(Saved entries)
+ + + + + + +

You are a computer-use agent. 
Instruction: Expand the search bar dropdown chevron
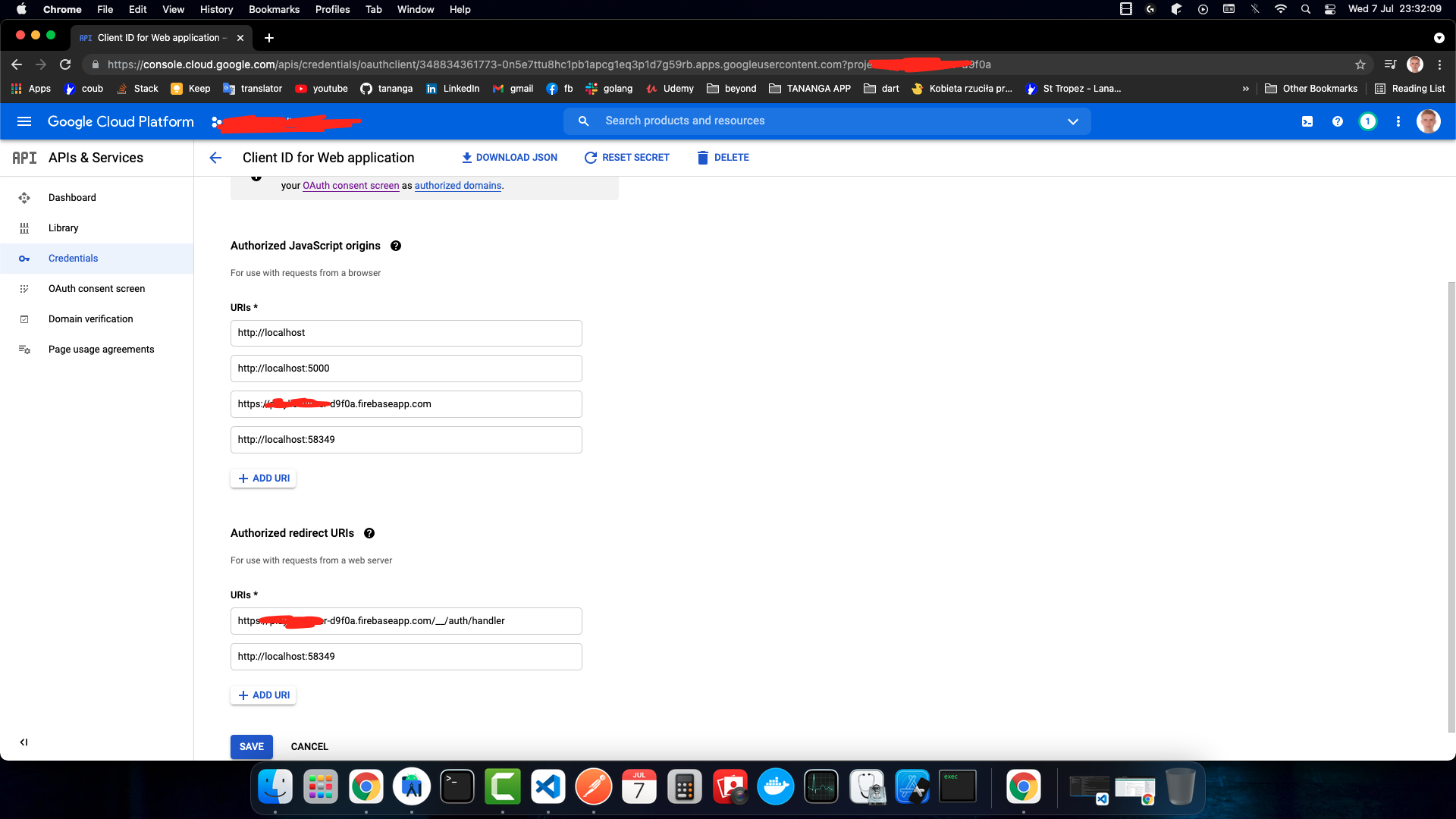point(1073,121)
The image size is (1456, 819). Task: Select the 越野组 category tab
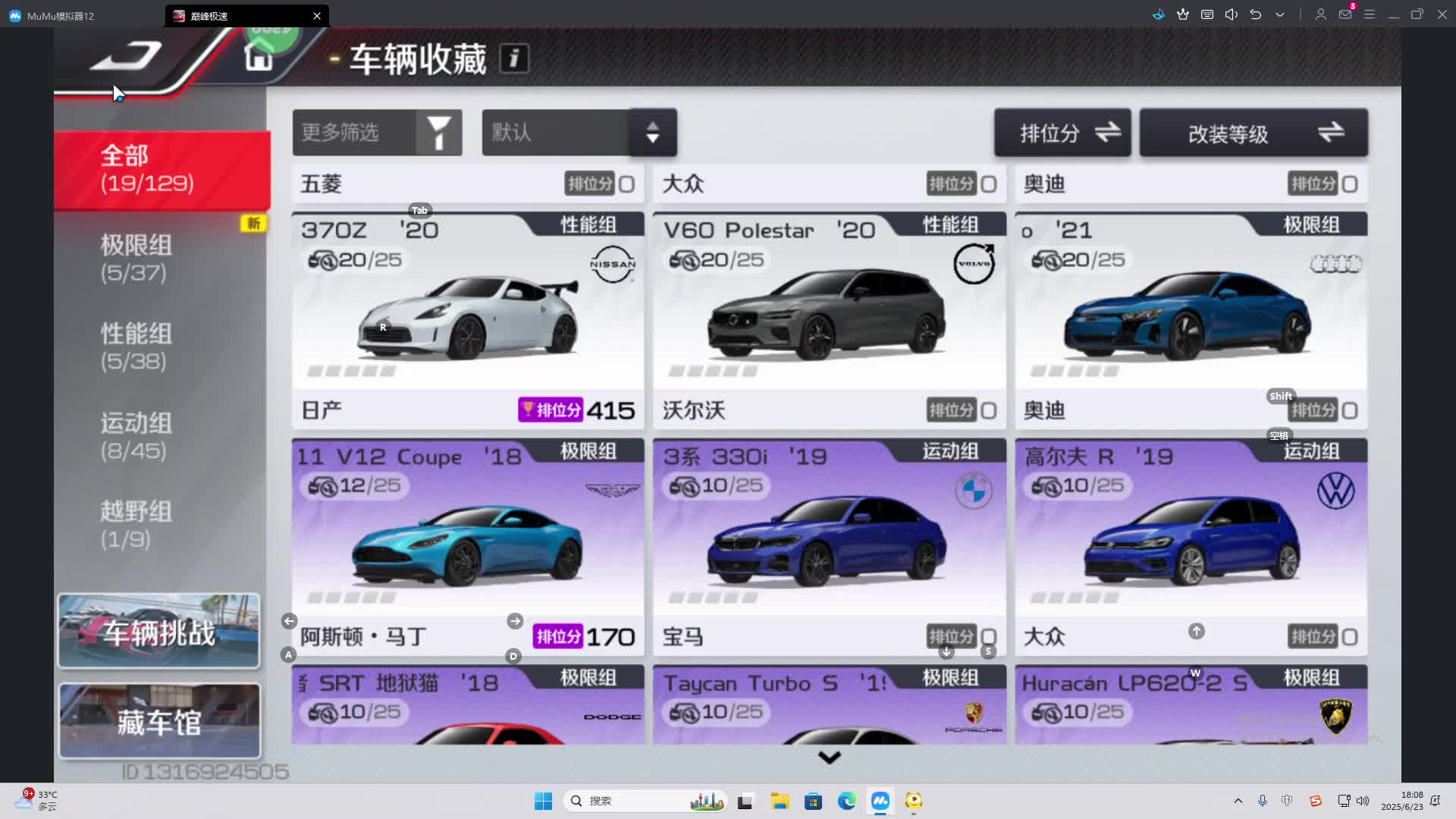[x=136, y=525]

+ + + + + + +

_Aim of the task_
The entries above need to be repeated word for word, minus their pictures.

_Task solution_
You are a computer-use agent. 
Instruction: Expand the search bar dropdown chevron
point(1073,121)
The image size is (1456, 819). Task: Select the 越野组 category tab
[x=136, y=525]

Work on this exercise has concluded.